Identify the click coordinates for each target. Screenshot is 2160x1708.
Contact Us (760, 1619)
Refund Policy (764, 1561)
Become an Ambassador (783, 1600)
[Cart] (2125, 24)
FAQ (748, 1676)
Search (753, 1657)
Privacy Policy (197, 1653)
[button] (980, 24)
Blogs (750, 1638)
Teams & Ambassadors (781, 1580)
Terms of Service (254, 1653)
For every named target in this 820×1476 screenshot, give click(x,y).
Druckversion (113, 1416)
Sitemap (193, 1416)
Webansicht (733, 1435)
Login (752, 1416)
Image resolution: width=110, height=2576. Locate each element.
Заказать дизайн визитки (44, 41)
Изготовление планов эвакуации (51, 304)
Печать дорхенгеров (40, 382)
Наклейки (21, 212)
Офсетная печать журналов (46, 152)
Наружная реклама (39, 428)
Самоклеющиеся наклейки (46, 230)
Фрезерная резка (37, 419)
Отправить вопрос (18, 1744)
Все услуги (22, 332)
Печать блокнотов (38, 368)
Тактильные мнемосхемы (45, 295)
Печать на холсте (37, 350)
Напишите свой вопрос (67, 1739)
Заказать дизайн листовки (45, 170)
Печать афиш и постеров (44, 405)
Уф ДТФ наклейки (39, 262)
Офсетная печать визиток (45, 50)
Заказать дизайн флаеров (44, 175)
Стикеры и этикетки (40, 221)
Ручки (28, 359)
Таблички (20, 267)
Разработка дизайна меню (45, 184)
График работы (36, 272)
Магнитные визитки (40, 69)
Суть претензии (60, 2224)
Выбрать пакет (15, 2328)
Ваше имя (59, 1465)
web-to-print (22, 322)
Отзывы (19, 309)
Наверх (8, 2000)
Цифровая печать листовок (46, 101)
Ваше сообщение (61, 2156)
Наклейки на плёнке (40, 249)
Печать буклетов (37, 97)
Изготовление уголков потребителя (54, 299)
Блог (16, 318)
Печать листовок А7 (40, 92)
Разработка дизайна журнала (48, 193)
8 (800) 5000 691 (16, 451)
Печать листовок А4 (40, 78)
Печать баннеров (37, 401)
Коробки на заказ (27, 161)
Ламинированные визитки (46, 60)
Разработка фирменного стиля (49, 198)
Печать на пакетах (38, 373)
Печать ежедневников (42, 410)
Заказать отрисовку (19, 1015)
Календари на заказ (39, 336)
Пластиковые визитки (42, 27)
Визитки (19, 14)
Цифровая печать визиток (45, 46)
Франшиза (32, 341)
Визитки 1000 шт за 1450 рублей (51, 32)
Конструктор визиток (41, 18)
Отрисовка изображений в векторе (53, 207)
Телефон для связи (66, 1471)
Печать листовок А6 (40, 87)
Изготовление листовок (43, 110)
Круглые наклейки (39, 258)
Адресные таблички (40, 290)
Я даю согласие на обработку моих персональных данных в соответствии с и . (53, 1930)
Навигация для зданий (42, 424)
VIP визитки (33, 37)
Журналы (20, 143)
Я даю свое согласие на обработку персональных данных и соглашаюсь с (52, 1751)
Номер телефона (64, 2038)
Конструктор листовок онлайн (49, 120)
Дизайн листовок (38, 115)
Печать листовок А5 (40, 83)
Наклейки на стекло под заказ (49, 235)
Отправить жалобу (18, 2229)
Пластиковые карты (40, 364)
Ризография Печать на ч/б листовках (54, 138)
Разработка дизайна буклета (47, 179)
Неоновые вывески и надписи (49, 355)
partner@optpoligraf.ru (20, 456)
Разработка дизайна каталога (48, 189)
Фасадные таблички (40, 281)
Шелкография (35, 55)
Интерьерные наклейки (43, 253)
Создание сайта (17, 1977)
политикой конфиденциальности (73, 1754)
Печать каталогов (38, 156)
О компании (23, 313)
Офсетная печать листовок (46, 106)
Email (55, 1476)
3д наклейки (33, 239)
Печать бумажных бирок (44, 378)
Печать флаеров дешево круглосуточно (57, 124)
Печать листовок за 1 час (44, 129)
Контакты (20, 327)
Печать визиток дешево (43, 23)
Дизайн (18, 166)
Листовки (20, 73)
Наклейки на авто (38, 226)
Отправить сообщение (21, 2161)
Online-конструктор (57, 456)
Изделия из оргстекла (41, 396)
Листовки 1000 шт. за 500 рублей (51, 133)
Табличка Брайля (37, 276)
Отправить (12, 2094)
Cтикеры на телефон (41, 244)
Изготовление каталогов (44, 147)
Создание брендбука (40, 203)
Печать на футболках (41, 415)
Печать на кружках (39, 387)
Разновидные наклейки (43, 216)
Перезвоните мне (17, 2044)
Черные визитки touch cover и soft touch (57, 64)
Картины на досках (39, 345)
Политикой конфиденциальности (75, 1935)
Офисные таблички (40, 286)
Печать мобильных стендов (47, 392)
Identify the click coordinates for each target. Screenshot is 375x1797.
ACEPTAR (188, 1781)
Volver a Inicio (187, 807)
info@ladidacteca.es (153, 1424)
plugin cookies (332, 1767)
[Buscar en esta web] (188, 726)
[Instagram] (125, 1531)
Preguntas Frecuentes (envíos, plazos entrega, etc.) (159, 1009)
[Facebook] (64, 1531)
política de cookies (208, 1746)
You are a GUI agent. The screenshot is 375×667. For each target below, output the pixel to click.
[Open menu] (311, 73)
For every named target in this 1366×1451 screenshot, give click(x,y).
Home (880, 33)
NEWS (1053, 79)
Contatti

_About this exercise_
Among the records above, find each line holding the string "give" and pull it out.

_Your solution_
For every named target in this 820×1476 screenshot, give click(x,y).
For every named target in this 1366×1451 screenshot, give click(x,y).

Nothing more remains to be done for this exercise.